Saved entries:
+ + +

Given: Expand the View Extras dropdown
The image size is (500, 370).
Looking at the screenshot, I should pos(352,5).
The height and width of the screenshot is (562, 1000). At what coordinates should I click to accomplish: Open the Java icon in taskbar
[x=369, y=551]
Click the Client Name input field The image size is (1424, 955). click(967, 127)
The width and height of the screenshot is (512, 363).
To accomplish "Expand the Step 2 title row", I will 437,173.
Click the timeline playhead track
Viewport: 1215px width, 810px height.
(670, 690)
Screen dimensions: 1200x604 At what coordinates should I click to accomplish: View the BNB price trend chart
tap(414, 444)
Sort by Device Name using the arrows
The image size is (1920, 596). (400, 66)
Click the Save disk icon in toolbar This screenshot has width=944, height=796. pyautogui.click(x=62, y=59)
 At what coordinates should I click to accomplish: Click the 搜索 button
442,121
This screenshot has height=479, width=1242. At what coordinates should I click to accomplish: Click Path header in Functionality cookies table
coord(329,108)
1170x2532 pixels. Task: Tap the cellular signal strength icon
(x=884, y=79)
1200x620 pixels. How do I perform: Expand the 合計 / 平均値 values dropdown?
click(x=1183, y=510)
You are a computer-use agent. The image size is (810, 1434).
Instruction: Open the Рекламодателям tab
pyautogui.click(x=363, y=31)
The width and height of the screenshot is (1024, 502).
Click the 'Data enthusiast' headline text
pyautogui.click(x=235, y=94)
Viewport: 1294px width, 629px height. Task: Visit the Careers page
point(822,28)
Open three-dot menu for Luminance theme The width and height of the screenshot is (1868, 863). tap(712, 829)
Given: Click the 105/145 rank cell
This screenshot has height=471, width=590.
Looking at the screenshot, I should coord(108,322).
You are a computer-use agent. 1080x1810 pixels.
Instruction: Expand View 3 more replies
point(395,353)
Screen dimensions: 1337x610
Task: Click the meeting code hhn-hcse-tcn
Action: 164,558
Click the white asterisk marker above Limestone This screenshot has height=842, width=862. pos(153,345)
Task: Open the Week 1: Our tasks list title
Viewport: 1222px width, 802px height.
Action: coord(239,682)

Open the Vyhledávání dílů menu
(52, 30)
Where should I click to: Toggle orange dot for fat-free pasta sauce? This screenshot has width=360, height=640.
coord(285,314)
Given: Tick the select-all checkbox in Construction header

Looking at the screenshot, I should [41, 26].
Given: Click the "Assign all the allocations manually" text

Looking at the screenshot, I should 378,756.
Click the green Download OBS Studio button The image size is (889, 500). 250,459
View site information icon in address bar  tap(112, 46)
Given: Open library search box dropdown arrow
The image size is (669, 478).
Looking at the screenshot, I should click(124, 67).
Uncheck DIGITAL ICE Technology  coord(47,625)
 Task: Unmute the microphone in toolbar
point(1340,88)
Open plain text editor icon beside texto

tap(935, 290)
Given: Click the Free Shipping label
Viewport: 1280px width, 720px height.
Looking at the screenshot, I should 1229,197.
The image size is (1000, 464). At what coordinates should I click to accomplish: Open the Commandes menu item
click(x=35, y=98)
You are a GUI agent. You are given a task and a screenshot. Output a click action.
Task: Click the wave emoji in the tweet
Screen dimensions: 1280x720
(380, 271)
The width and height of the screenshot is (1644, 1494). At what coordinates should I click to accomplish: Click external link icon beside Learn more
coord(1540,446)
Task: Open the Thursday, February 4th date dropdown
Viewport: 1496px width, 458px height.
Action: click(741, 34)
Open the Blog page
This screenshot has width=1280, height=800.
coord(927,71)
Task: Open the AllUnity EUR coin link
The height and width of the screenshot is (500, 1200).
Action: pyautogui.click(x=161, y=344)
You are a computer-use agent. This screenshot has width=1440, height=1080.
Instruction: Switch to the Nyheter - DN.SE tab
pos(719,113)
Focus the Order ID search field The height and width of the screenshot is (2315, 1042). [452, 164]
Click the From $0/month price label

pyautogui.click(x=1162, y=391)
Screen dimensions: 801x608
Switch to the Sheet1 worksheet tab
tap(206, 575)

+ + +

§ TASK ITEM:
List the lines of the records where "computer" occurs.

§ TASK ANSWER:
You are a computer-use agent. The image size is (810, 1434).
You are a computer-use agent. 1080x1810 pixels.
You are a computer-use agent. This screenshot has width=1440, height=1080.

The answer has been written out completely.